3-Davalı iş verenin temyizine gelince; Tazminat davalarında zarar hesabında hangi ücretin esas alınacağı önem arz etmektedir.Bu nedenle zararın tazmininde ana ilke gerçeğe en yakın ücretin esas alınmasıdır.Bilinen ve fiilen çalışılan dönem hesabında bilinen ücretlerin esas alınması esastır.Bilinen dönem dışında kalan çalışma dönemi kazanç kaybı hesabı tamamen varsayıma dayalı olarak hesaplanmaktadır.
Davalı iş veren davacının emekli olduğunu iddia etmektedir.Ancak dosyadaki belgelerden davacının hangi tarihte emekli olduğu anlaşılamamıştır.Davacının iş kazasından sonra emekli ,olması durumunda sigortalının emekli olduğu tarihten 60 yaşına kadarki döneminde elde edeceği ücretin aksi iddia ve ispat edilmediği sürece asgari ücret üzerinden hesaplanması gerekir.Pasif devrede ise; herhangi bir işte çalışmasa bile ekonomik bir değer taşıyan salt yaşamsal faaliyetlerin sürdürülmesi nedeniyle emsallerine göre fazla güç sarf edileceğinden ve bu durum sigortalı bakımından asgari ücret düzeyinde bir zarar oluşturacağından pasif devre zararının asgari ücret esas alınarak hesaplanması gerekir.Dairemizin giderek Yargıtay’ın yerleşmiş görüşleri bu doğrultudadır.Ancak davacının yaşlılık aylığı bağlandıktan sonra çalıştığı ve iş kazasının bu tarihten sonra gerçekleştiğinin tesbiti halinde ise ;dosyadaki kayıt ve belgelerden davacının asgari ücretin 1,27 katı oranında ücret aldığı anlaşılmakta olup 60 yaşına kadarki dönemin bu miktar esas alınarak maddi zararın tespit edilmesi gerekeceği açıktır.

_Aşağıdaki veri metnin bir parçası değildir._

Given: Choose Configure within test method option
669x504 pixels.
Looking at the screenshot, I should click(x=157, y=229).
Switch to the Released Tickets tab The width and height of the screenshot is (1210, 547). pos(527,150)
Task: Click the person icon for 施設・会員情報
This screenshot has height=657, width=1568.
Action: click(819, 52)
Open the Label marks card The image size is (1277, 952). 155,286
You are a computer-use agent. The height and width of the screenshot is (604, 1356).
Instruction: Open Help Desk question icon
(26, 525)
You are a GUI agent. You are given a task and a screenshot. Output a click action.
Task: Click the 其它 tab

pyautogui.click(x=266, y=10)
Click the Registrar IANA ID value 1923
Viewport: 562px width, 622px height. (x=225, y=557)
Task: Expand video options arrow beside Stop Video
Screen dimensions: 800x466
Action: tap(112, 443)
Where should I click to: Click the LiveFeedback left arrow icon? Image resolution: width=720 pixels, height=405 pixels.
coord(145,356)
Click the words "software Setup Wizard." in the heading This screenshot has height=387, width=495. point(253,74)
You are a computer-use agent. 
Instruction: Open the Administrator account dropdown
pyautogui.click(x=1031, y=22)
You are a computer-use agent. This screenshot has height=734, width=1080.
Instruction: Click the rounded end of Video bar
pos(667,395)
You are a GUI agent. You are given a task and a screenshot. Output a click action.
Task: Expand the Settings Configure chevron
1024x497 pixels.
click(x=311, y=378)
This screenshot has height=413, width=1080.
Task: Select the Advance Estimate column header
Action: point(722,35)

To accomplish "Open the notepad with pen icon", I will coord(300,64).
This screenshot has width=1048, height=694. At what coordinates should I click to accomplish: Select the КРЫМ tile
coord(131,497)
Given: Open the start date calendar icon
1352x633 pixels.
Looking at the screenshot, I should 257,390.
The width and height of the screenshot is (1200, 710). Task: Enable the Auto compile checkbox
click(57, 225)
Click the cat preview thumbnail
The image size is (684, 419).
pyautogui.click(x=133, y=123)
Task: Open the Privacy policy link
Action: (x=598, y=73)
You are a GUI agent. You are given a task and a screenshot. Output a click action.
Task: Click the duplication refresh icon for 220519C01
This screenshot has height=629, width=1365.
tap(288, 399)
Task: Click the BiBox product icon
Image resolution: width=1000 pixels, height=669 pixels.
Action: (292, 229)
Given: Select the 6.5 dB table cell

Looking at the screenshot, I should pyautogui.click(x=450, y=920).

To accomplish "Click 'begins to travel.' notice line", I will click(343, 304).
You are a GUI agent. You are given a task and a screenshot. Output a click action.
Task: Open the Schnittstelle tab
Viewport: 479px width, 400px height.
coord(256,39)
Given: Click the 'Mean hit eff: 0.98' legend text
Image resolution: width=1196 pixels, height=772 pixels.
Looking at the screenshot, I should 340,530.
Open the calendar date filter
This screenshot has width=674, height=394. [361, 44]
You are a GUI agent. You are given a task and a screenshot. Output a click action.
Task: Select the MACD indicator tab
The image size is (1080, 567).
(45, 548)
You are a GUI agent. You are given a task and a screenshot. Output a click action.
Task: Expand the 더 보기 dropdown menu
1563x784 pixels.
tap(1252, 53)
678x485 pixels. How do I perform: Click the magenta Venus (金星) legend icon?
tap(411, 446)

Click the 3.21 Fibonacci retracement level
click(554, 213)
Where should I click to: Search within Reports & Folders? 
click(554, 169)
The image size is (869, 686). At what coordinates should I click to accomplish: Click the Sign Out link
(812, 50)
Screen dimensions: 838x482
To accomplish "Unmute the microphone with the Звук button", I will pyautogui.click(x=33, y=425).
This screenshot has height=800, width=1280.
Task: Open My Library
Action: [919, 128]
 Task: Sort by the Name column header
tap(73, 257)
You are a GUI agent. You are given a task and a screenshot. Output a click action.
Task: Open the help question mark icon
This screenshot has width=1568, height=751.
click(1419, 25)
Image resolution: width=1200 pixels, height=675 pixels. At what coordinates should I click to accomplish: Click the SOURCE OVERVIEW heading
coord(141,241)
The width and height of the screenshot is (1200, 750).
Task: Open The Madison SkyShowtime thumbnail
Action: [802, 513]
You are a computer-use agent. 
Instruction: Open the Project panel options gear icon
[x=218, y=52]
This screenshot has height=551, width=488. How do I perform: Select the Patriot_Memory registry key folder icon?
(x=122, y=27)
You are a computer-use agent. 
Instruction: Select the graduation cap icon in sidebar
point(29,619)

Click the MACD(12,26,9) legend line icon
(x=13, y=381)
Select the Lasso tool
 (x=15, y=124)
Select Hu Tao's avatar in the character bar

Yapılacak iş;SGK ‘dan davacıya yaşlılık aylığı bağlanıp bağlanmadığı bağlanmış ise tarihi sorularak alınacak yazı cevabına göre bilirkişiden yukarıda belirtilen ilkeler doğrultusunda ek rapor alınıp davacının karşılanmamış zararı bulunup bulunmadığı tespit edilerek oluşacak sonuca göre karar vermekten ibarettir.
O halde tarafların bu yönleri amaçlayan temyiz itirazları kabul edilmeli ve hüküm bozulmalıdır.
SONUÇ: Hükmün yukarıda açıklanan nedenlerle BOZULMASINA, temyiz harcının istek halinde taraflara iadesine, 7.10.2010 gününde oybirliğiyle karar verildi.